(Extracted data entries)
------

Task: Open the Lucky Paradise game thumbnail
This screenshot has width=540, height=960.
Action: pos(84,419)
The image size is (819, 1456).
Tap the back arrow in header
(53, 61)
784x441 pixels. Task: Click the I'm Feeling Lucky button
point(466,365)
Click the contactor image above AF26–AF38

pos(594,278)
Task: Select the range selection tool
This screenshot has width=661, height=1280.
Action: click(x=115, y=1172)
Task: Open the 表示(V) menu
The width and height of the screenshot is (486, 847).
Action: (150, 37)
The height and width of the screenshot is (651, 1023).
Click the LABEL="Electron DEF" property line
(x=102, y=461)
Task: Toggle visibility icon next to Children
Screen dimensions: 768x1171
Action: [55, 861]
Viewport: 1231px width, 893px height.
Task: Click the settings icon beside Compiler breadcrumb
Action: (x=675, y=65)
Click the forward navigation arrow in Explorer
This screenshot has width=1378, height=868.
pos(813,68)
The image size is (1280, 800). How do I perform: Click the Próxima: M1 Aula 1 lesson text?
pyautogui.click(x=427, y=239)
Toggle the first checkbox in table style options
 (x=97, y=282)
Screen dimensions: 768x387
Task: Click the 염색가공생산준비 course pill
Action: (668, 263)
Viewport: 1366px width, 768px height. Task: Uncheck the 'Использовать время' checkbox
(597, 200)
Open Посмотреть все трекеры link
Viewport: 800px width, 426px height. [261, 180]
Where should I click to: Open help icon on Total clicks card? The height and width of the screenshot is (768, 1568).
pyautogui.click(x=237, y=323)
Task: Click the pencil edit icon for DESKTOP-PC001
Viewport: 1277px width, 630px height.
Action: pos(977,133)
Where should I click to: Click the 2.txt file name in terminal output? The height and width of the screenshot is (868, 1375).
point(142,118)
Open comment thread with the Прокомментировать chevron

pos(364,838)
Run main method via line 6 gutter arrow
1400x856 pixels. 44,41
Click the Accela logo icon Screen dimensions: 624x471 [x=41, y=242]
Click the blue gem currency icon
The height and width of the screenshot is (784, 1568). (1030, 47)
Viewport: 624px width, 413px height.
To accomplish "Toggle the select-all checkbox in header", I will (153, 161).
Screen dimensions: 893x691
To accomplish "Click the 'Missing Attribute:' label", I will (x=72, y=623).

------

WHAT TO PRODUCE:
How many of the lines above include the string "will"? Give only the number.

YOUR SOLUTION:
2